MARL-trained electric fish replicate real swarming behaviors
AI agents mimicking weakly electric fish show emergent social dynamics and aggression.
A team led by Satpreet H. Singh (Harvard, Columbia) developed a novel computational framework using multi-agent reinforcement learning (MARL) to model collectives of weakly electric fish. The agents are equipped with biophysically inspired electrosensory capabilities and actuation, trained to forage in a shared environment. The trained agents spontaneously reproduce hallmark behaviors of real electric fish, including curvilinear homing trajectories and heavy-tailed electric organ discharge (EOD) interval statistics. More strikingly, they exhibit emergent active sensing—adjusting their EOD rate based on environmental context—alongside social foraging, dominance-like asymmetries, and even aggression, all learned without explicit programming.

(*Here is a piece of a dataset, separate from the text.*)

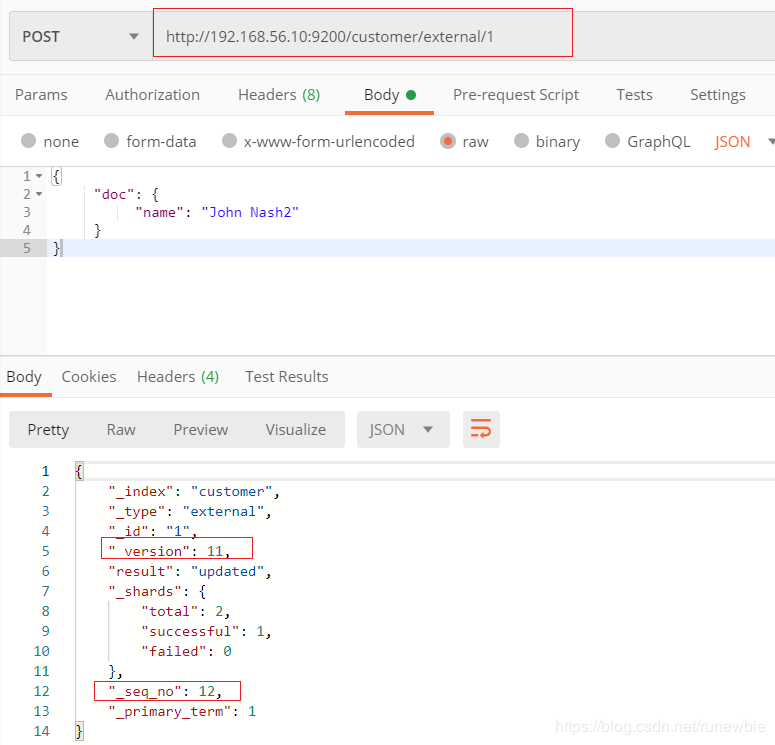Click the request URL input field
This screenshot has height=745, width=775.
362,37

To understand the underlying mechanisms, the researchers performed in silico interventions such as sensor ablations, EOD silencing, and changes to food distribution. These experiments identified causal drivers of social foraging, showing how individual sensing and communication shape group dynamics. Analysis of recurrent neural network dynamics within the trained agents revealed robust encoding of task-relevant variables (e.g., food location, conspecifics’ positions) and social context. The work provides a testbed for neuroethological hypotheses in weakly electric fish and other social animals where simultaneous multi-brain recordings are infeasible, bridging AI and neuroscience with implications for swarm robotics and collective intelligence.
- Agents trained with MARL reproduce curvilinear homing, heavy-tailed EOD intervals, and emergent social behaviors like aggression.
- In silico interventions (sensor ablations, EOD silencing) identified causal drivers of collective foraging.
- Recurrent neural dynamics robustly encode task variables and social context, enabling hypothesis testing for neuroethology.
Why It Matters
This AI framework lets researchers study collective animal behavior without costly multi-brain recordings, advancing both robotics and neuroscience.